- Saved data entries:
+---+
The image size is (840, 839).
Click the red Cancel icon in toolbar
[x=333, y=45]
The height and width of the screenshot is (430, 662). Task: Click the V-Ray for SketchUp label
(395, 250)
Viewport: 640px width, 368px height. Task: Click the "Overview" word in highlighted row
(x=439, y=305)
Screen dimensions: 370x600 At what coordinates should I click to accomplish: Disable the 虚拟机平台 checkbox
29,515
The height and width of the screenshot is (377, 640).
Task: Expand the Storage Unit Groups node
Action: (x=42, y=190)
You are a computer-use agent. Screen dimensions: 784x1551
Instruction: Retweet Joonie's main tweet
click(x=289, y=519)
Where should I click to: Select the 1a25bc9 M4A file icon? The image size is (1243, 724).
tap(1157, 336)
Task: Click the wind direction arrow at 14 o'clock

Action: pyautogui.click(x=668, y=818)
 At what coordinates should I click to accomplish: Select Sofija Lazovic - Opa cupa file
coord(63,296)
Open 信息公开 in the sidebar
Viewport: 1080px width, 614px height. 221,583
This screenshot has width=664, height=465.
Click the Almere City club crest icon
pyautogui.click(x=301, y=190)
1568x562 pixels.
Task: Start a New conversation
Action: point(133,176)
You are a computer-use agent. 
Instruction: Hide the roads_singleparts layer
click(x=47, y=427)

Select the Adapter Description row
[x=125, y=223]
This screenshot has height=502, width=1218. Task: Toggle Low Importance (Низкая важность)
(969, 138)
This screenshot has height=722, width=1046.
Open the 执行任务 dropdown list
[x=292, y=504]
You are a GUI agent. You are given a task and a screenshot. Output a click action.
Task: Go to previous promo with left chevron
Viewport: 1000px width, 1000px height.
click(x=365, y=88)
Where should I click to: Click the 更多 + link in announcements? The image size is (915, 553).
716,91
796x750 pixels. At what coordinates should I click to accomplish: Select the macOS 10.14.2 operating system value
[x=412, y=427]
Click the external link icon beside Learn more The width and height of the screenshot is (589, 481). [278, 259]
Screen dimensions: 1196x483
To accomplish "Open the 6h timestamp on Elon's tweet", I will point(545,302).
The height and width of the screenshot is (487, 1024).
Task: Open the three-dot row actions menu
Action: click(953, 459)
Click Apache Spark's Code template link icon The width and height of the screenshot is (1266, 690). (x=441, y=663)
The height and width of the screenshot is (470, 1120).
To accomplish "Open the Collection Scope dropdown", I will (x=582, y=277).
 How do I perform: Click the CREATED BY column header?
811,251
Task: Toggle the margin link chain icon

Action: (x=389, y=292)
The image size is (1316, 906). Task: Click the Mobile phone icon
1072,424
+---+
Send back every record, precisely as written.

The image size is (840, 839).
Click the red Cancel icon in toolbar
[x=333, y=45]
The height and width of the screenshot is (430, 662). Task: Click the V-Ray for SketchUp label
(395, 250)
Viewport: 640px width, 368px height. Task: Click the "Overview" word in highlighted row
(x=439, y=305)
Screen dimensions: 370x600 At what coordinates should I click to accomplish: Disable the 虚拟机平台 checkbox
29,515
The height and width of the screenshot is (377, 640).
Task: Expand the Storage Unit Groups node
Action: (x=42, y=190)
You are a computer-use agent. Screen dimensions: 784x1551
Instruction: Retweet Joonie's main tweet
click(x=289, y=519)
Where should I click to: Select the 1a25bc9 M4A file icon? The image size is (1243, 724).
tap(1157, 336)
Task: Click the wind direction arrow at 14 o'clock

Action: pyautogui.click(x=668, y=818)
 At what coordinates should I click to accomplish: Select Sofija Lazovic - Opa cupa file
coord(63,296)
Open 信息公开 in the sidebar
Viewport: 1080px width, 614px height. 221,583
This screenshot has width=664, height=465.
Click the Almere City club crest icon
pyautogui.click(x=301, y=190)
1568x562 pixels.
Task: Start a New conversation
Action: point(133,176)
You are a computer-use agent. 
Instruction: Hide the roads_singleparts layer
click(x=47, y=427)

Select the Adapter Description row
[x=125, y=223]
This screenshot has height=502, width=1218. Task: Toggle Low Importance (Низкая важность)
(969, 138)
This screenshot has height=722, width=1046.
Open the 执行任务 dropdown list
[x=292, y=504]
You are a GUI agent. You are given a task and a screenshot. Output a click action.
Task: Go to previous promo with left chevron
Viewport: 1000px width, 1000px height.
click(x=365, y=88)
Where should I click to: Click the 更多 + link in announcements? The image size is (915, 553).
716,91
796x750 pixels. At what coordinates should I click to accomplish: Select the macOS 10.14.2 operating system value
[x=412, y=427]
Click the external link icon beside Learn more The width and height of the screenshot is (589, 481). [278, 259]
Screen dimensions: 1196x483
To accomplish "Open the 6h timestamp on Elon's tweet", I will point(545,302).
The height and width of the screenshot is (487, 1024).
Task: Open the three-dot row actions menu
Action: click(953, 459)
Click Apache Spark's Code template link icon The width and height of the screenshot is (1266, 690). (x=441, y=663)
The height and width of the screenshot is (470, 1120).
To accomplish "Open the Collection Scope dropdown", I will (x=582, y=277).
 How do I perform: Click the CREATED BY column header?
811,251
Task: Toggle the margin link chain icon

Action: (x=389, y=292)
The image size is (1316, 906). Task: Click the Mobile phone icon
1072,424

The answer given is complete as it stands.